Last week, unemployment rose to a whopping 26.5 million. In mid-March, states began implementing stay-at-home orders and shut down non-essential businesses to prevent COVID-19 from spreading. With state economies shut down and people hurting financially, the federal government passed four different stimulus bills. One included a $1,200 per person direct payment for those who qualified. Congress and the president are considering a fifth stimulus that could consist of more direct payments to Americans who have limited or no sources of income during this crisis.

Q1 GDP Collapses

GDP is a measure of economic growth that considers the total market value of the goods and services produced during a specific period of time. GDP consists of consumption (or consumer spending), investment, government spending, and net exports.

In Q4 of 2019, the economy was humming along at a stable 2.1% growth rate. Even with robust economic activity in January, February, and part of March, the two-week shutdown at the end of March tanked GDP to -4.8% for the 1st quarter of 2020.

The largest tugs on the economy were consumer spending, non-residential fixed investment, exports, and inventories. Consumer spending accounts for 67% of total GDP. It tanked 7.6% as retail stores and restaurants remained closed. Q2 of this year is expected to be significantly worse as the economic shutdown looms for weeks or even months.

Home Sales Plunge

In March, home sales plunged nearly 21% as people pulled their homes off the market or state governments didn’t allow transactions to close. Home inventories were already experiencing shortages, and in March, supplies hit a record low. According to the National Association of Realtors (NAR), pending home sales dropped 20.8% compared with February and were 16.3% lower annually. Regionally, in March, home sales fell 14.5% in the northeast, 22% in the midwest, 19.5% in the south, and 26.8% in the west.

Food Banks See Increase in Demand and Closures

Due to record high unemployment numbers, people are turning to food banks to help them as they struggle to put food on the table. According to Feeding America, an organization representing over 60,000 food banks, demand has risen for 98% of its members. It says that banks are reporting a 70% increase in need.

At the same time, new protocols for dealing with the public and food handling have put a significant burden on food banks. Operating costs have soared, and uncertainty is forcing food banks to close at a time when the public needs them the most. In recent weeks, nearly a third of food banks across the nation closed. For those that remain open, they see a decrease in the number of food donations. Some are using large portions of their budgets to purchase food to continue providing for those in need.

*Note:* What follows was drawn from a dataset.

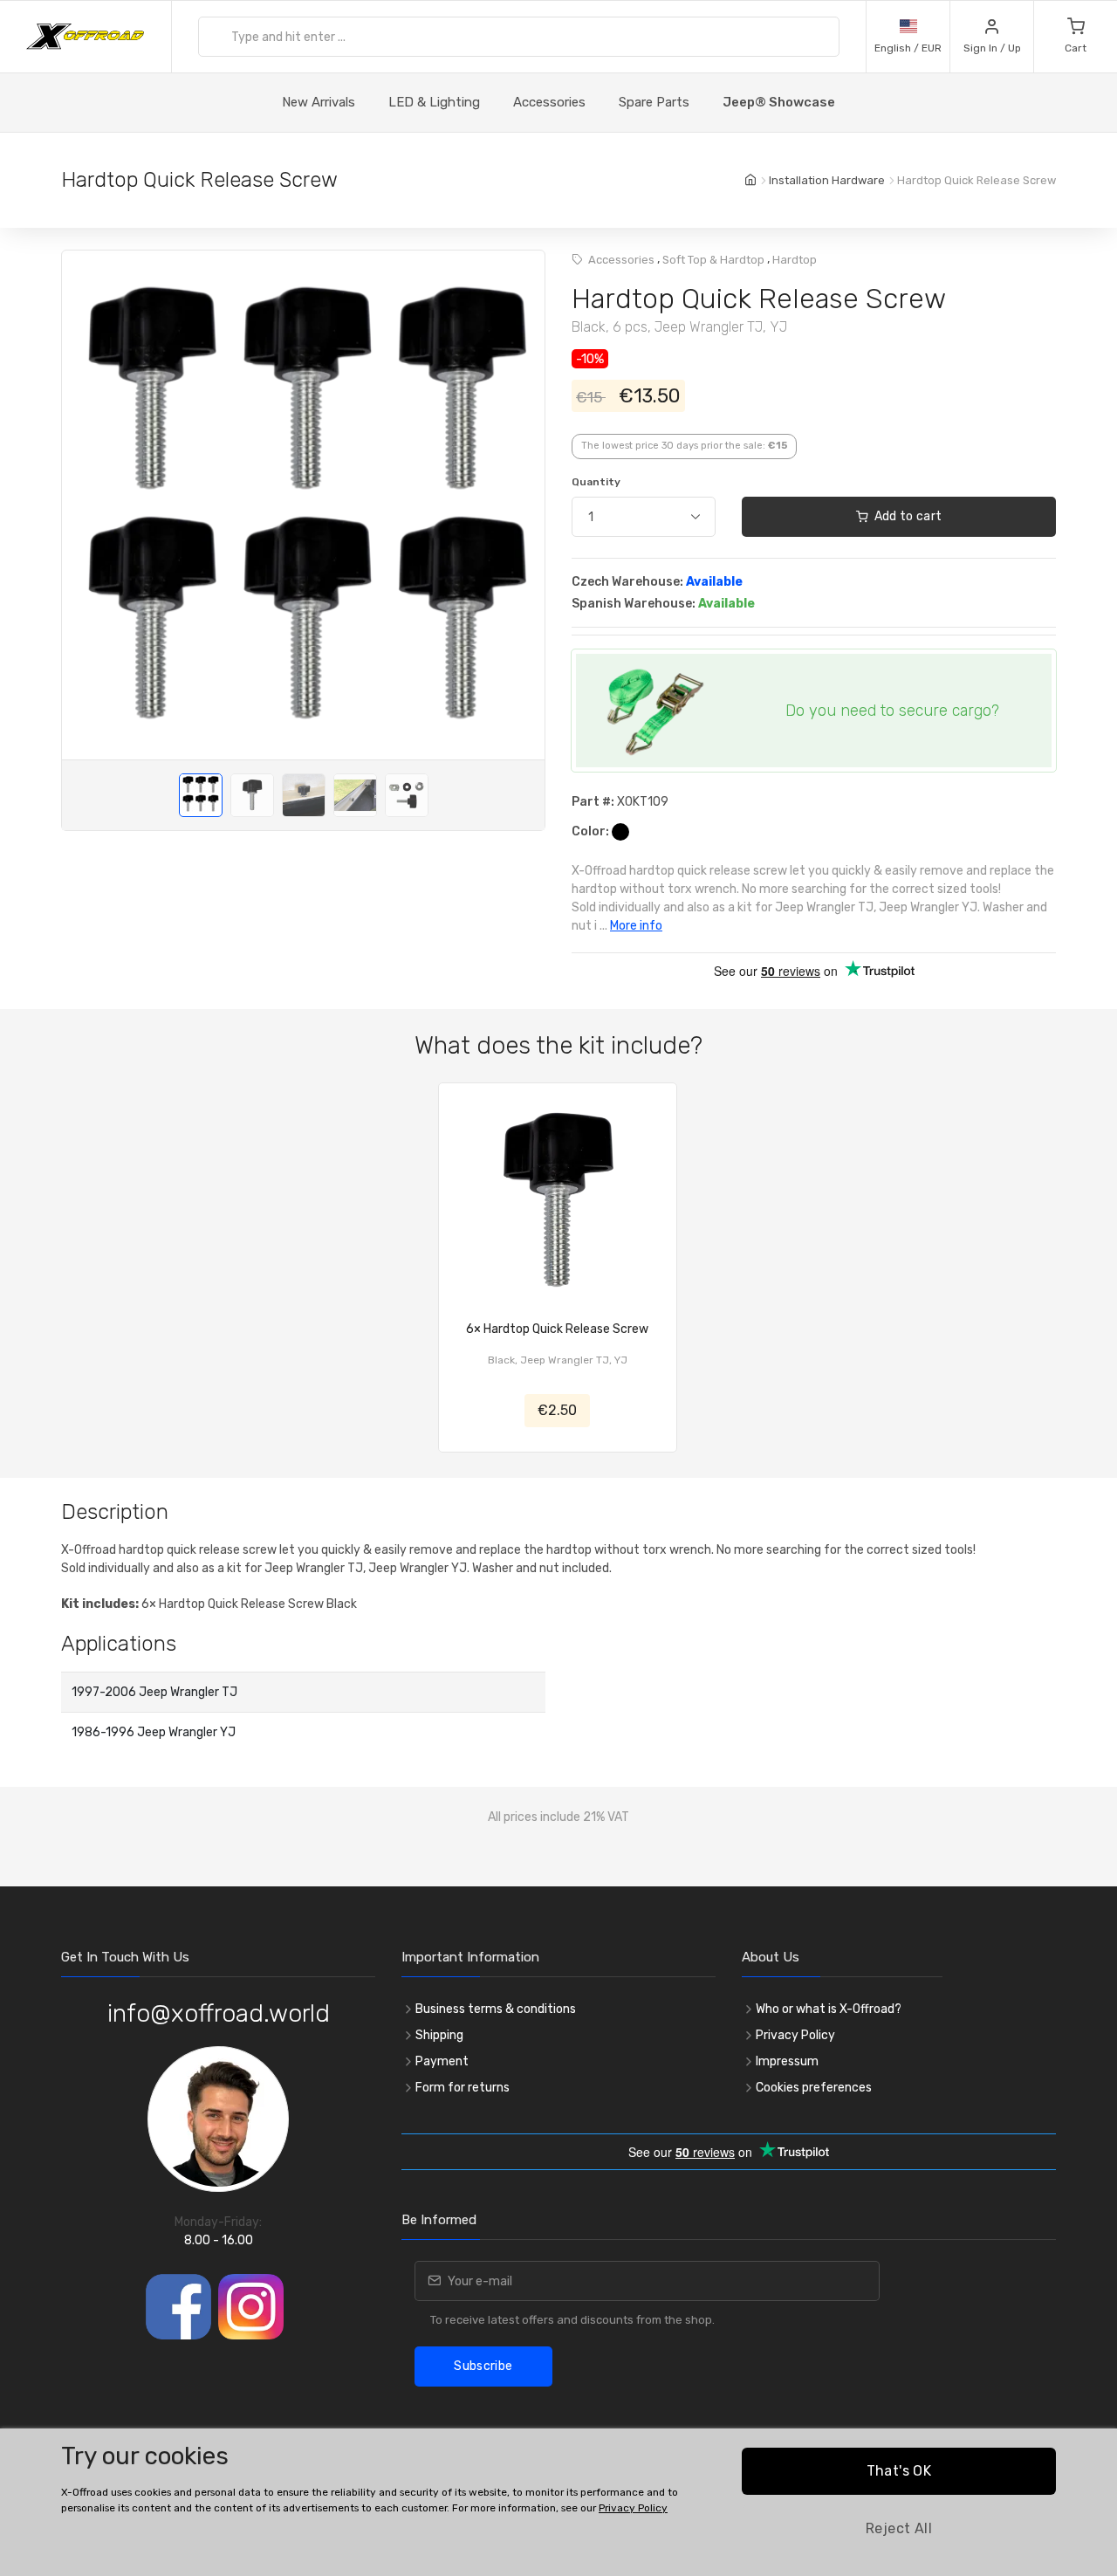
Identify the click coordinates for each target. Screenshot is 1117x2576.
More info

It’s expected that many people will be struggling financially for some time. Food banks hope to be there for them until everyone can get back on their feet. However, the state of the food supply is concerning if this crisis continues as it currently is for another few months. While the government is trying to do its part, it’s questionable if it will be enough to keep America’s economy from going over the cliff in Q2.